Schnell [says] that the cuttlefish usually sat at the bottom of the tank and looked at the two food items while they waited, but sometimes, they would turn away from the king prawn "as if to distract themselves from the temptation of the immediate reward." In past studies, humans, chimpanzees, parrots and dogs also tried to distract themselves while waiting for a reward.
Not every species can use self-control, but most of the animals that can share another trait in common: long, social lives. Cuttlefish, on the other hand, are solitary creatures that don't form relationships even with mates or young. . . . "We don't know if living in a social group is important for complex cognition unless we also show those abilities are lacking in less social species," says . . . comparative psychologist Jennifer Vonk.
In which one of the following scenarios would the cuttlefish's behaviour demonstrate self-control?
Answer & solution
Asian shore crabs and raw prawns are simultaneously released while a live grass shrimp drawer labelled with a triangle is placed in front of the cuttlefish, to be opened after one minute.
- B
raw prawns are released while a live grass shrimp drawer labelled with a square is placed in front of the cuttlefish.
- C
live grass shrimp are released while two raw prawn drawers labelled with a circle and a triangle respectively are placed in front of the cuttlefish; the triangle-labelled drawer is opened after 50 seconds.
- D
raw prawns are released while an Asian shore crab drawer labelled with a triangle is placed in front of the cuttlefish, to be opened after one minute.
Easy
Self-control here means resisting an available, lesser-preferred food to wait for the delayed, most-preferred food (live grass shrimp, marked with the "delayed" triangle). The correct scenario must (i) make a less-preferred food immediately available, and (ii) require waiting for the shrimp. Reject scenarios where the shrimp is already given, or where the cuttlefish need not wait for it.

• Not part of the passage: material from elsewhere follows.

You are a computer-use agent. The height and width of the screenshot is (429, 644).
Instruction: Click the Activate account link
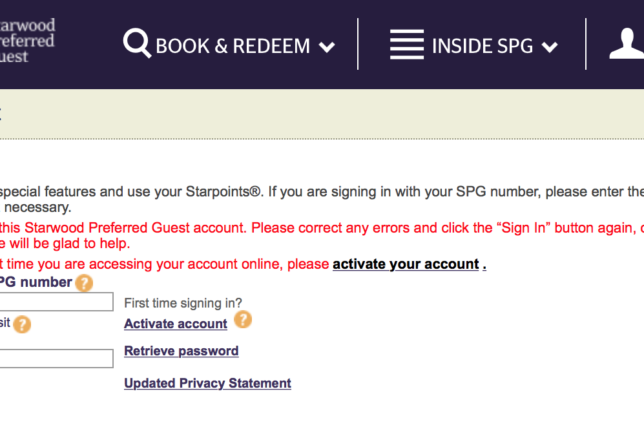click(175, 324)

Correct. Less-preferred crab and prawn are released immediately, while the favourite (live grass shrimp) sits behind a triangle "delayed" drawer to open after a minute. Resisting the available crab/prawn to wait the full minute for shrimp is exactly a demonstration of self-control.
Wrong. The shrimp drawer is labelled with a square, which means "never" — the shrimp will not become available. With no attainable preferred reward to wait for, taking the prawn shows no self-control.
Wrong. The favourite shrimp is released immediately, so there is nothing to wait for; the delayed drawers hold only the less-preferred prawn. The cuttlefish simply takes its top choice — no restraint required.
Wrong. The delayed (triangle) drawer holds Asian shore crab, which is "nearly unacceptable" — less preferred than the prawn already released. Waiting for a worse food is not self-control; taking the prawn is the rational immediate choice.
Option A. Only here does the cuttlefish resist immediately available lesser foods to wait for its most-preferred reward, the live grass shrimp — the hallmark of self-control.